Published:Saturday | December 7, 2019 | 12:30 AMLivern Barrett/Senior Staff Reporter
A crew completes work on the yard of a housing unit of The Orchards on Thursday.
A crew completes work on the yard of a housing unit of The Orchards on Thursday.

Danielle Stewart* was living and working overseas in 2017 when a friend alerted her to The Orchards, an ambitious sprawling housing development under construction on more than 131 acres of decommissioned lands in Innswood, St Catherine.

Stewart, who was house-hunting at the time, travelled to Jamaica months later to get a first-hand look at what was to be her new home.

She quickly secured a mortgage from a local financial institution to purchase a two-bedroom, one-bathroom house with a price tag of $10.75 million, which was among the 760 two-bedroom units that have been offered by Rivi Gardner & Associates, developers of The Orchards.

“I came back the Easter, I saw it and I liked it, and they told me it would be ready by the summer of 2017,” recounted Stewart, who later quit her job and returned to her homeland.

About the same time, Lenmore Bell and Emanuel Smith were also brimming with excitement as they, too, had obtained mortgages to purchase homes in The Orchards, fulfilling their dreams.

“I was just excited about getting married, moving into a new house, and having a baby,” Bell recounted.

Smith, who resides in the Cayman Islands, was so “elated and excited”, he told all his co-workers after he completed the financial arrangements. “I felt good about myself,” he said.

But more than two years later, none of them have been able to move into their new home and are livid with the developers.

Bell acknowledged that Rivi Gardner & Associates gave them early possession of the houses, but said that for a number of reasons, they have not been able to move in.

“There are no streetlights and the units are not 100 per cent completed,” he said, pointing to some of the issues.

To compound an already frustrating experience, the prospective homeowners complained that the developers have missed “numerous” deadlines to hand over the units.

This year alone, they claimed that Rivi Gardner & Associates have missed four dates when the houses, all part of phase one of the 760-unit development, would be ready for occupation.

“When I started this process, I wasn’t even pregnant with my child. So when I got pregnant, I said, ‘OK, perhaps they will complete so I can move in with my child,’” recalled Toni-Ann Rankine, who said she and her husband have been waiting since April 2016 to move into their two-bedroom home.

“That was never realised and my son was born in January 2018.”

Bell was even more blunt.

“It was kinda crazy how they were doing things. It seemed haphazard, like there wasn’t sufficient supervision of the works and the progress that they were reporting to us was just lies,” he told The Gleaner.

Stewart now fears that she will lose her mortgage because her current job pays significantly less than what she earned when she first applied.

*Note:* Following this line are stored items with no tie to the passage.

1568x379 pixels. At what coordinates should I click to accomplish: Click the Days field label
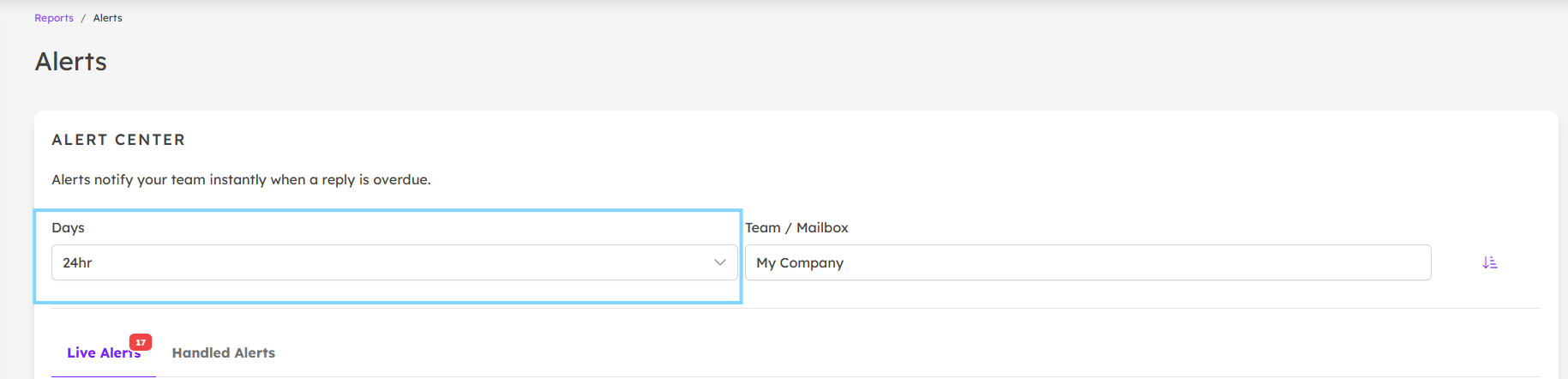(68, 227)
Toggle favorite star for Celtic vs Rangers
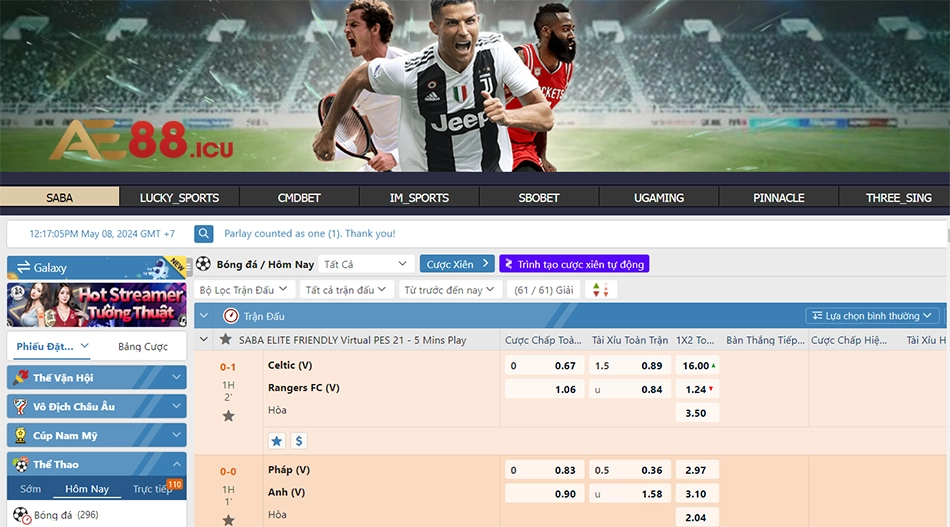 click(x=228, y=416)
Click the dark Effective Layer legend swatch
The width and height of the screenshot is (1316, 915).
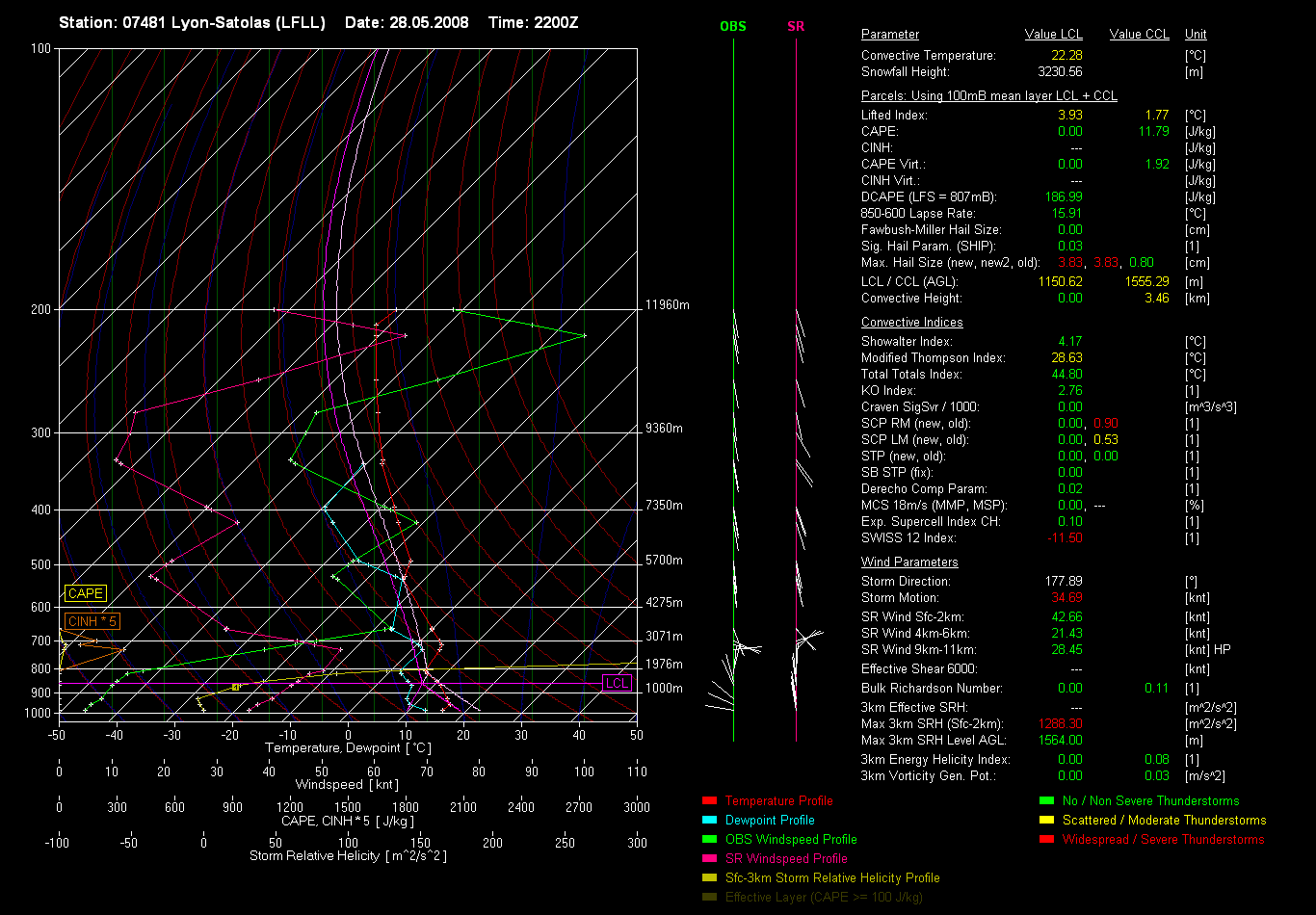coord(709,897)
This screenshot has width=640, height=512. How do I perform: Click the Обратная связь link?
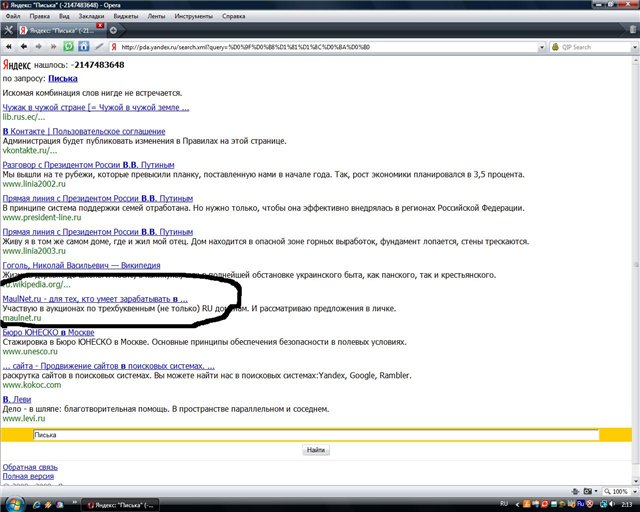click(x=29, y=467)
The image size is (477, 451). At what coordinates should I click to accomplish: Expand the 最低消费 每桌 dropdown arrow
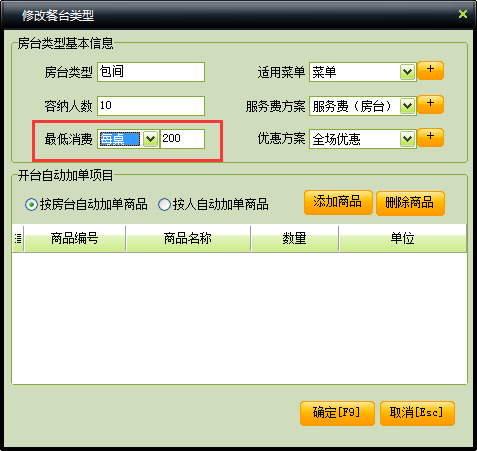click(150, 139)
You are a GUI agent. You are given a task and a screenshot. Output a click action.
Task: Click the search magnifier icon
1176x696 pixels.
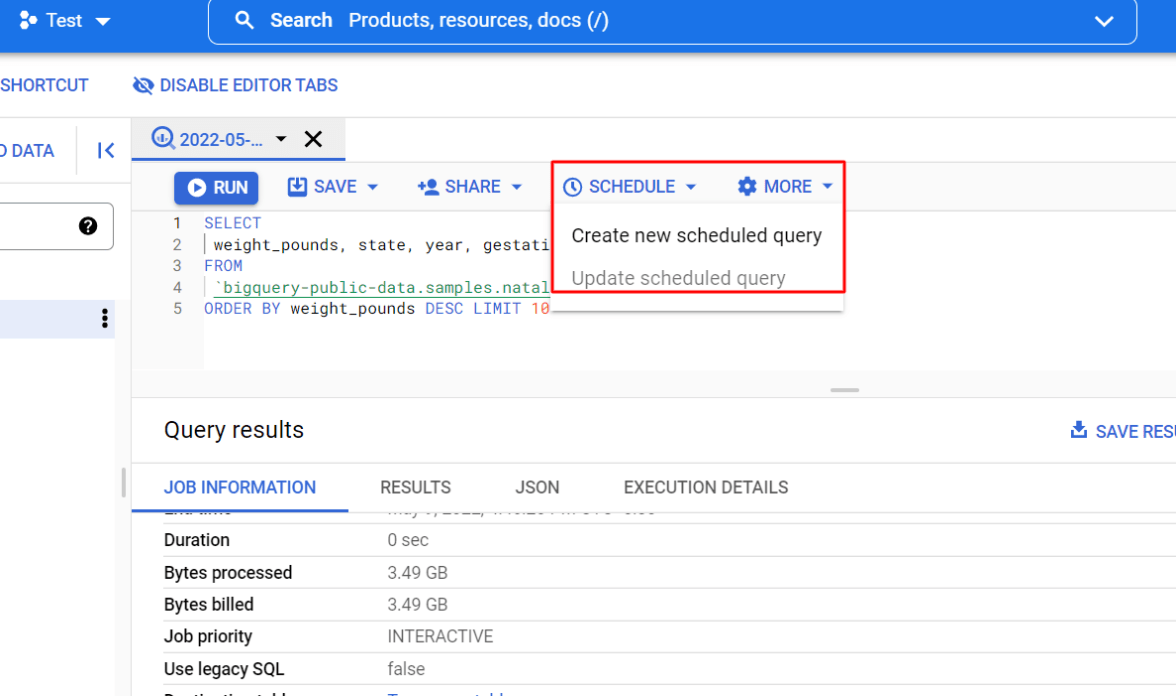pyautogui.click(x=244, y=21)
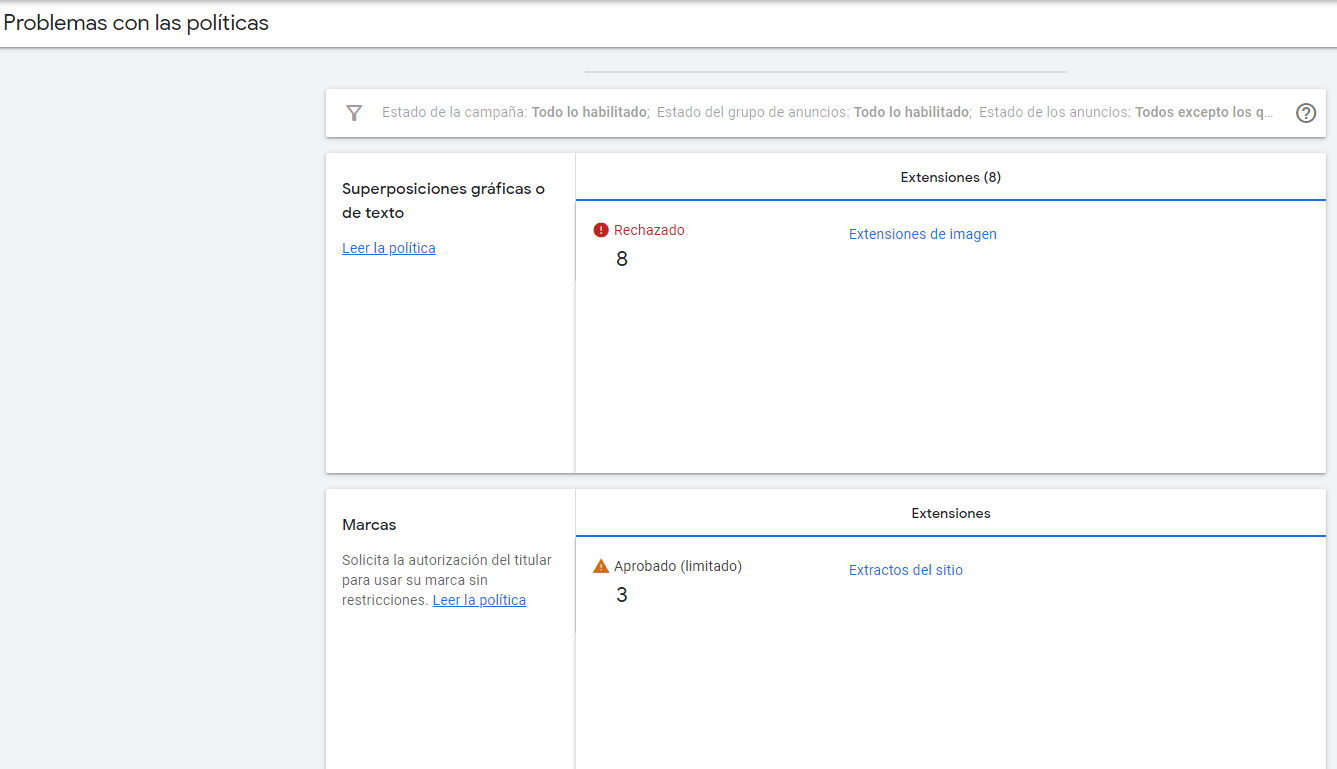Image resolution: width=1337 pixels, height=769 pixels.
Task: Select the Extensiones (8) tab
Action: coord(950,178)
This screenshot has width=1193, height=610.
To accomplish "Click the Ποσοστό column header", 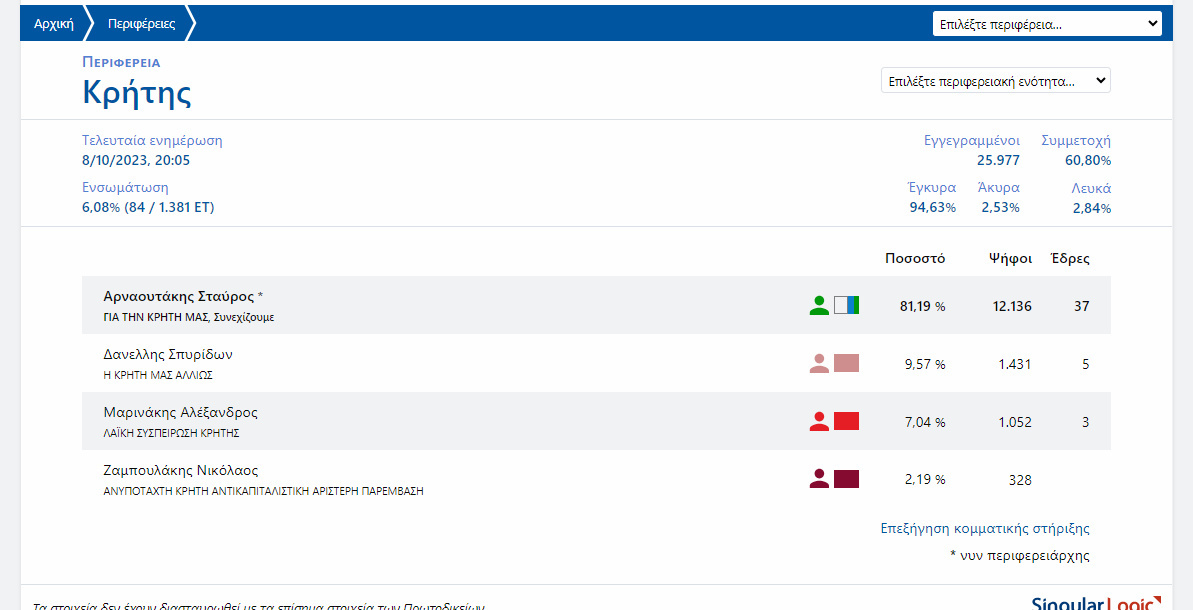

“I have to go in and do a re-evaluation of my financial position,” she explained.

Hugh Scott, whose company, Asco Project Consultants, manages the development, acknowledged that “the purchasers have a right to complain because of numerous delays with phase one”.

“I would never even try to find an excuse or say the people don’t have a right to be angry. They do have a right to be angry,” Scott conceded.

He said that his company “made a mistake” when it hired the three contractors who were each engaged to work on the project.

“The simple fact is there were some contractors hired on the project that should not be anywhere near building houses. Where they were given seven months to complete the work, after 16 months, they were not even 20 per cent completed,” he said when contacted by The Gleaner.

Scott disclosed that in June 2018, a new contractor took over, but said that, too, was a mistake. The new contractor was terminated in December 2018, he said.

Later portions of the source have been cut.